Flea Point Landing. In Bell Gardens, Calif., Lester Grinstead leaped from a, bridge, landed 40 ft. below in one inch of water flowing over the concrete bottom of the Los Angeles River, got up, shook himself, walked off uninjured.

Insectarian. In Philadelphia, a burglar broke into a market, took 72 cans of assorted fried ants, baby bees, fried butterflies, smoked octopus, fried worms, smoked frogs' legs, roast caterpillars.

Buffed. In Elizabethton, Tenn., 22 motorists chased two fire trucks across town and into a trap set by police, who were waiting with summonses for traffic obstruction.

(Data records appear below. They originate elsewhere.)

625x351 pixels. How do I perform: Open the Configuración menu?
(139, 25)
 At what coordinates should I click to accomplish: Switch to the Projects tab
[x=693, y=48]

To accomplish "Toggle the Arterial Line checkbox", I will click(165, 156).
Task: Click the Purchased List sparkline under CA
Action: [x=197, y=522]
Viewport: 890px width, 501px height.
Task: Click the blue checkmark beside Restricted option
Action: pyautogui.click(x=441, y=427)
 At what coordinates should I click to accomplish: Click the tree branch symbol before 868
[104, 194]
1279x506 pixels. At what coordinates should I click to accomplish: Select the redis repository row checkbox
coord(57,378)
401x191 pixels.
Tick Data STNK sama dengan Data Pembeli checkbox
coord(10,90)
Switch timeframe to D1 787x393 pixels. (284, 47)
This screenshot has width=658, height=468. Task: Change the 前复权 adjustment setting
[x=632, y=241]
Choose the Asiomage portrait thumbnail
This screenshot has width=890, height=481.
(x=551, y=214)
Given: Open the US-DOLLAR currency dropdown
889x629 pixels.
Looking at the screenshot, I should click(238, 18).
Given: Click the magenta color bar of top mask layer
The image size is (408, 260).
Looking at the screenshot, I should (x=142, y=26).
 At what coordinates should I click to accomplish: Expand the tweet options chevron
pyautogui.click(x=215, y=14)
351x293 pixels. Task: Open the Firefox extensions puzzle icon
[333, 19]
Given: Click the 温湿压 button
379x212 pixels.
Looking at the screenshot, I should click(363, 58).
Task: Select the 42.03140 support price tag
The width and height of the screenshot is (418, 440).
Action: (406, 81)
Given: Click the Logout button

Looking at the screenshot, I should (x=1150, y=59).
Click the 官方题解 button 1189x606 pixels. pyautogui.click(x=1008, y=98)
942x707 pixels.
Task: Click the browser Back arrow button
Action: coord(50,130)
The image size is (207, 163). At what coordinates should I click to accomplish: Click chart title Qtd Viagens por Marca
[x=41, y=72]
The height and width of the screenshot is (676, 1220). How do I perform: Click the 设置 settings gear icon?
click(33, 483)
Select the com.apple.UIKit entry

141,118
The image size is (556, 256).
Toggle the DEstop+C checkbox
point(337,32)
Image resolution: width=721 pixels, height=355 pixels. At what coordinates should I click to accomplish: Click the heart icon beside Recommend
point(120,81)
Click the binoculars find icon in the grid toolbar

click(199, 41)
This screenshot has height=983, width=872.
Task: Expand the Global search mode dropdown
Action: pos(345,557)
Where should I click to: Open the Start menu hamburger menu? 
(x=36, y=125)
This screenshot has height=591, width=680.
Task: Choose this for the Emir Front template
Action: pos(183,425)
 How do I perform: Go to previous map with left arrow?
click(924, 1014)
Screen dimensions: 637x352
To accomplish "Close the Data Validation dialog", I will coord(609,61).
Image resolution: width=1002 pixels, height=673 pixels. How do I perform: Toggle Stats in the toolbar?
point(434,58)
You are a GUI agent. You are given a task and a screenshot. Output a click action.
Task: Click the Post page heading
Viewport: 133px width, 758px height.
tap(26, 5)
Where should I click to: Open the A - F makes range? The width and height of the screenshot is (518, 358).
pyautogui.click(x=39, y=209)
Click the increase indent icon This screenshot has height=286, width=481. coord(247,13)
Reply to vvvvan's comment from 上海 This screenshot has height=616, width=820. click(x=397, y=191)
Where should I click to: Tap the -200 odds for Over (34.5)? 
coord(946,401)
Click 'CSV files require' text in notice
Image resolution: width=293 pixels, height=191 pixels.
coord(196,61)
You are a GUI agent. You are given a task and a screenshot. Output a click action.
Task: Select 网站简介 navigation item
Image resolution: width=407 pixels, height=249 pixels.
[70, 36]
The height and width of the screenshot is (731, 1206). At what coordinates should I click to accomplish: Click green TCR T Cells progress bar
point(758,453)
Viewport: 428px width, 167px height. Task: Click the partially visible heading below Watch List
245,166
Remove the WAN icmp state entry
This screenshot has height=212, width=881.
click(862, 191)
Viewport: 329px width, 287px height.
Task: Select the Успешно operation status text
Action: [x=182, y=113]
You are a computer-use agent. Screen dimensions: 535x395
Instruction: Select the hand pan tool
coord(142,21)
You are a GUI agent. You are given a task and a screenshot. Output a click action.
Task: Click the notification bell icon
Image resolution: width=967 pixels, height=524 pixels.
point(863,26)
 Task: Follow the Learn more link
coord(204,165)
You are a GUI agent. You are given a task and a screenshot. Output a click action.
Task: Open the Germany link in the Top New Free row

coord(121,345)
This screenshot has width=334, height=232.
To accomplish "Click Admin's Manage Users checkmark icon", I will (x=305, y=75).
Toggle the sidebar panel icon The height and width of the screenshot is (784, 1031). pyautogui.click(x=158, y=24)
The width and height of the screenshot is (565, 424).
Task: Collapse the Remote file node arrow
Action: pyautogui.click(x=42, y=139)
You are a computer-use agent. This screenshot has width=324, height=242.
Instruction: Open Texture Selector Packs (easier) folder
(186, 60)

Icing the Icing. In Salisbury, Southern Rhodesia, the African Daily News reported "a colorful wedding held in the Msana Reserve [that] ended with the bride delivering a baby boy soon after the cutting of the ceremonial cake."

Fallen Angel. In Gainesville, Fla., seven-year-old Greg Davis, outraged because he had to sit obscurely in the back row during the commencement ceremony at a seven-day summer Bible school, commented that it was "a whole week's work shot to hell."

Bench Warmer. In Fort Worth, when a judge told Neal Eubanks and Robert Adams that their case could be decided immediately if they would waive a waiting period, they looked at their lawyer, who advised them to waive, both raised their right hands and waved at the judge.